The new mechanism of Ghrelin/GHSR-1a on autophagy regulation

Abstract Autophagy is associated with several diseases. In recent years, accumulating evidence has suggested that ghrelin pathway exerts a protective effect by regulating autophagy. This review aims to assess the potential role and use of ghrelin as a new treatment for obesity, cardiovascular diseases, nonalcoholic fatty liver disease (NFALD), neurodegenerative diseases, and tissue damage associated with autophagy.

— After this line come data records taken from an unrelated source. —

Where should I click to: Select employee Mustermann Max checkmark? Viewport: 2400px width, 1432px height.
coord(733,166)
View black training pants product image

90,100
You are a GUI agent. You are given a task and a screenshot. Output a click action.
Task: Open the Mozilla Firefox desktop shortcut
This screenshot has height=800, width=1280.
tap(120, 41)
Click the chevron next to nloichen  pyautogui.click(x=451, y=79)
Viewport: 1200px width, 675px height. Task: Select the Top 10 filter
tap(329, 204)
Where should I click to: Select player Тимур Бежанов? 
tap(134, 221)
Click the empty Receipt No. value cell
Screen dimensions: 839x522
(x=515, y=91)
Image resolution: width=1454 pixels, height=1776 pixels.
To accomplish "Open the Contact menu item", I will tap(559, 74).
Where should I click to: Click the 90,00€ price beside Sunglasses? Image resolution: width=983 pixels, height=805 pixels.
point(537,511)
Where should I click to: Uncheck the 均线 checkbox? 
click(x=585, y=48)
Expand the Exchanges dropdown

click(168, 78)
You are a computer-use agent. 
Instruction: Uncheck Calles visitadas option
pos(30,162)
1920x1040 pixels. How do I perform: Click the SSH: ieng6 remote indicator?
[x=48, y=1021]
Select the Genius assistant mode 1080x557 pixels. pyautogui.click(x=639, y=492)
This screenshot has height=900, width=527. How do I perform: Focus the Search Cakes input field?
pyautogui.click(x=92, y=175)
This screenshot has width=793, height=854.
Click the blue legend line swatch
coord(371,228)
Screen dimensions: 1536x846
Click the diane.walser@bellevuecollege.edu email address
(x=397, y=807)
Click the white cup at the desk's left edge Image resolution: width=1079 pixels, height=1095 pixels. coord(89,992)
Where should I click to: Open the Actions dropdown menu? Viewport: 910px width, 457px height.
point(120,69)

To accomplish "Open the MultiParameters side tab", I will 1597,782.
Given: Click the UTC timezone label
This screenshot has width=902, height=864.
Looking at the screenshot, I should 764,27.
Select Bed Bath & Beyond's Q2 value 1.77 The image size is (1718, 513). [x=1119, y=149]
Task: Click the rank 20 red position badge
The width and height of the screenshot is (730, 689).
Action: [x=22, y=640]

Ghrelin reduces the basal expression of autophagy-related genes in obesity-associated type 2 diabetes and ghrelin level changes in obesity, heart failure, and NFALD as well as altered autophagy. Ghrelin and its receptor GHSR-1 activation induce the phosphorylation of ERK1/2 and the induction of PI-3 kinase (PI3 K) and phosphorylation of Akt. In the myocardium and hypothalamic NPY/AgRP neurons, ghrelin increases levels of the intracellular energy sensor AMPK and enhances autophagy, protecting cardiac ischemia and inducing neural stem cells. Nonetheless, ghrelin activates the PI3 K/Akt/Bcl-2 pathway and inhibits the activation of autophagy, such as tissues injured by sepsis or doxorubicin. In conclusion, endogenous ghrelin system could be considered as a new target or treatment for metabolism disorders, cardiac diseases, neurodegenerative diseases, and tissue injuries.